▶ **ABOUT THIS EXERCISE**:
Everything below from the line with "Sort files by the Name column header" through the line with "Where should I" should be copied exactly, and nothing else; leave out the pictures.

▶ **RECORDS SHOWN**:
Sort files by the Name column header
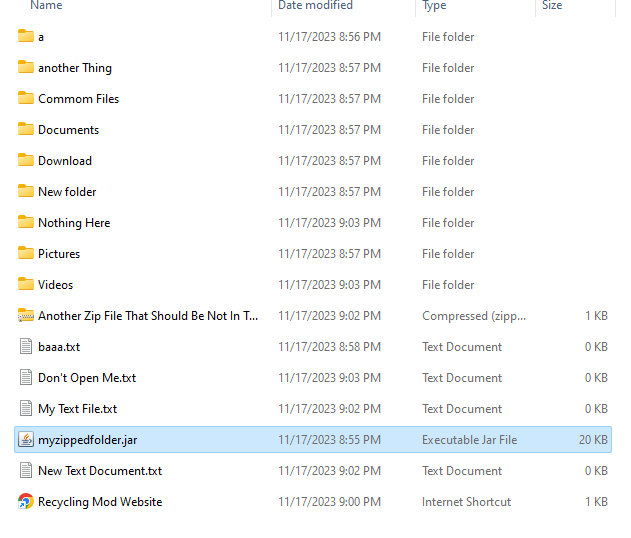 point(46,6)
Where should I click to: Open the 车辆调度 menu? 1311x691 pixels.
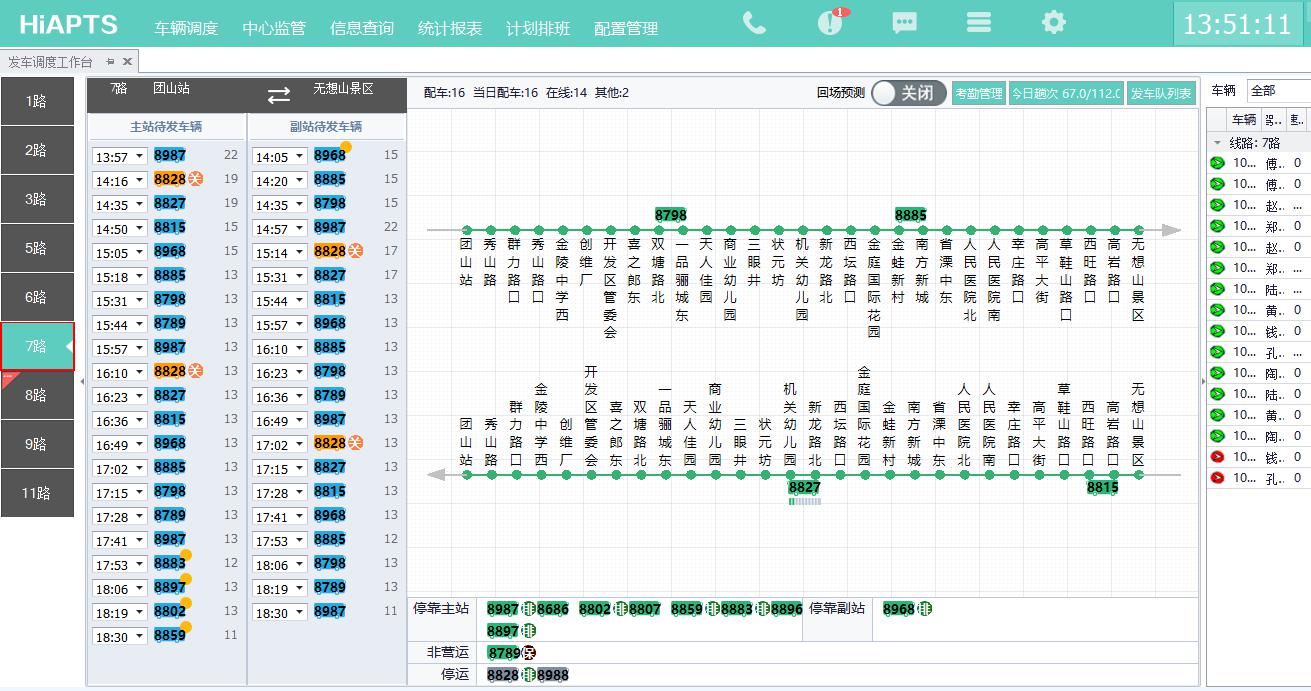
---
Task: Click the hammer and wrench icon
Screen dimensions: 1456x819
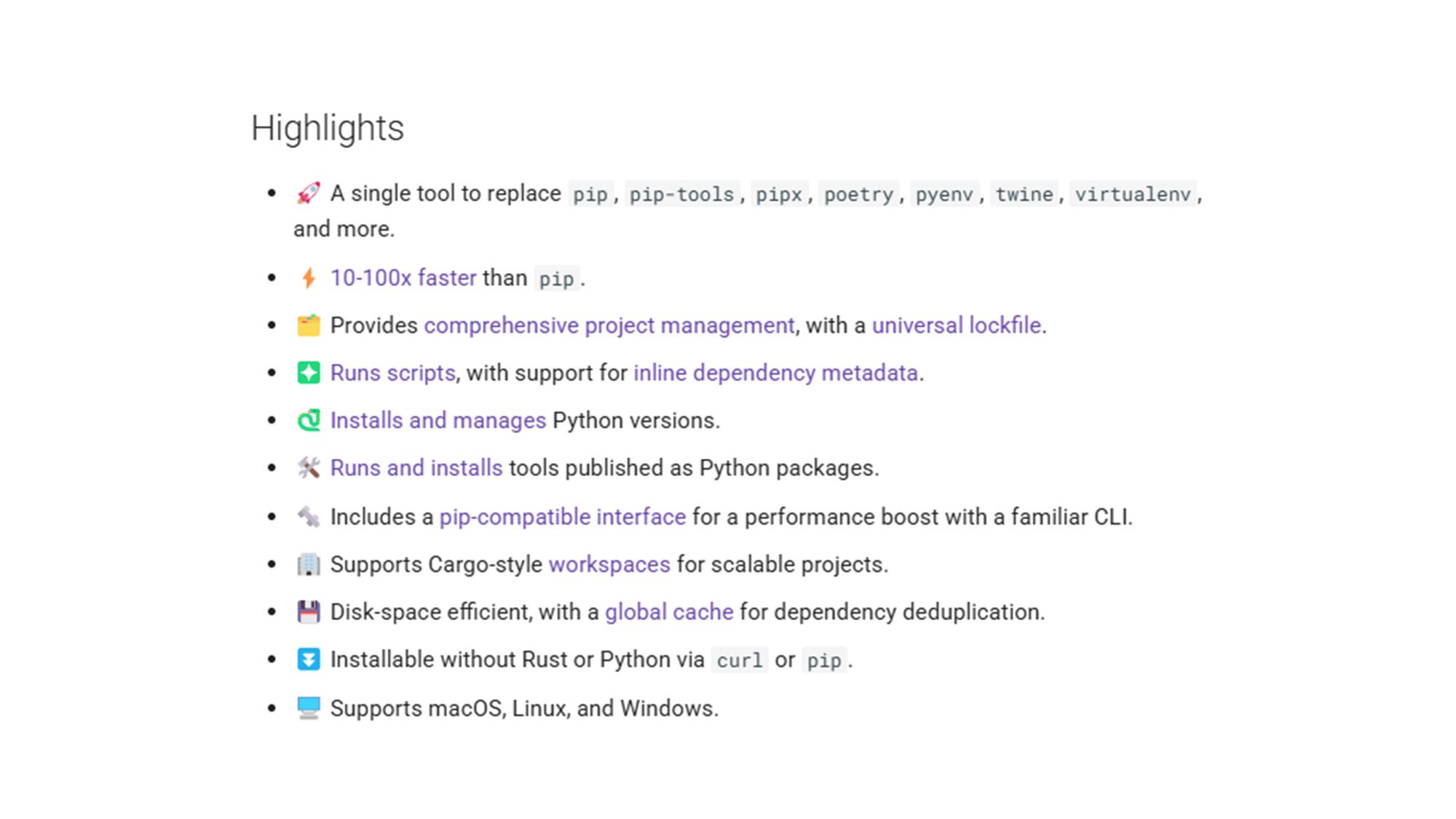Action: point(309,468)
---
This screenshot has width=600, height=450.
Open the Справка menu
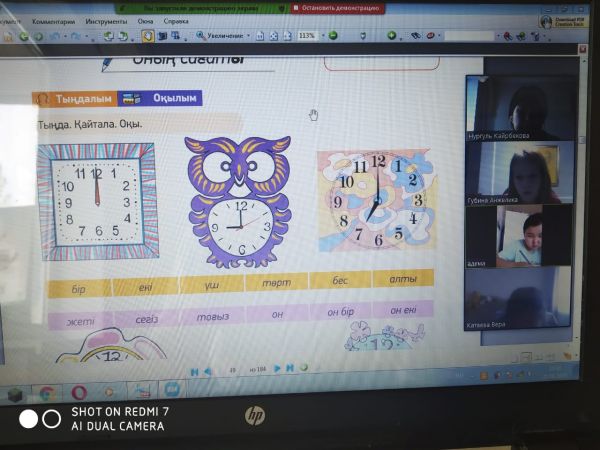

▶ **EXERCISE ANSWER**:
Sort files by the Name column header
 point(46,6)
Where should I click to: Open the 车辆调度 menu? 1311x691 pixels.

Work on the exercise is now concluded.